▸ PROBLEM STATEMENT
Go through the records and copy each line where the word "Sort" occurs.

[DATA RECORDS — start]

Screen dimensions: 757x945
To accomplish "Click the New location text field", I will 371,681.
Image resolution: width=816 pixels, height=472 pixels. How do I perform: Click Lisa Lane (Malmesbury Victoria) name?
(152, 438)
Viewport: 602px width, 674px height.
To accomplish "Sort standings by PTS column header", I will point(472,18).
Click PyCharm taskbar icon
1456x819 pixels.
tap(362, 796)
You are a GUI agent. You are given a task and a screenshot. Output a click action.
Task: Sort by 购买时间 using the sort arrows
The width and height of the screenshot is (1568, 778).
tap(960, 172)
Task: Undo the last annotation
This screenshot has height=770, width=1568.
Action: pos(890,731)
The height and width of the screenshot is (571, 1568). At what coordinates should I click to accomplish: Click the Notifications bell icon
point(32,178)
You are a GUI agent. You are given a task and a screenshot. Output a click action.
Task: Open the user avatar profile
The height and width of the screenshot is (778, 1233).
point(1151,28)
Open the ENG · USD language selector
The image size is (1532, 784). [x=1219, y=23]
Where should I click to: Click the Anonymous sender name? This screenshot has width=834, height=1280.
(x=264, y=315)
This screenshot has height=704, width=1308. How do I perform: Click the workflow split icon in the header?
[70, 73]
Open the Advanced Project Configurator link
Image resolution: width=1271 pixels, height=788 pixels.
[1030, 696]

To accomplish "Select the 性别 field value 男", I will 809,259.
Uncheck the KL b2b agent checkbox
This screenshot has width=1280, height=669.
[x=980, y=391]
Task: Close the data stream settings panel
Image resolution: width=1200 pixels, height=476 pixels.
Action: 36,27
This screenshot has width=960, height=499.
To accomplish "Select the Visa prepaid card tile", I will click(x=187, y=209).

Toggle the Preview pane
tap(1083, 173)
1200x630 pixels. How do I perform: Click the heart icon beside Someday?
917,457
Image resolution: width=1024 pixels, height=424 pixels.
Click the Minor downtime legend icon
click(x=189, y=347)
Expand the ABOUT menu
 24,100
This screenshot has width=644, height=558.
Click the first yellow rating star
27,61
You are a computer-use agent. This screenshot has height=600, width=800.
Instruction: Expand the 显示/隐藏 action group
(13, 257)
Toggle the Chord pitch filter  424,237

[DATA RECORDS — finish]

▸ ANSWER SPACE
To accomplish "Sort standings by PTS column header", I will point(472,18).
Task: Sort by 购买时间 using the sort arrows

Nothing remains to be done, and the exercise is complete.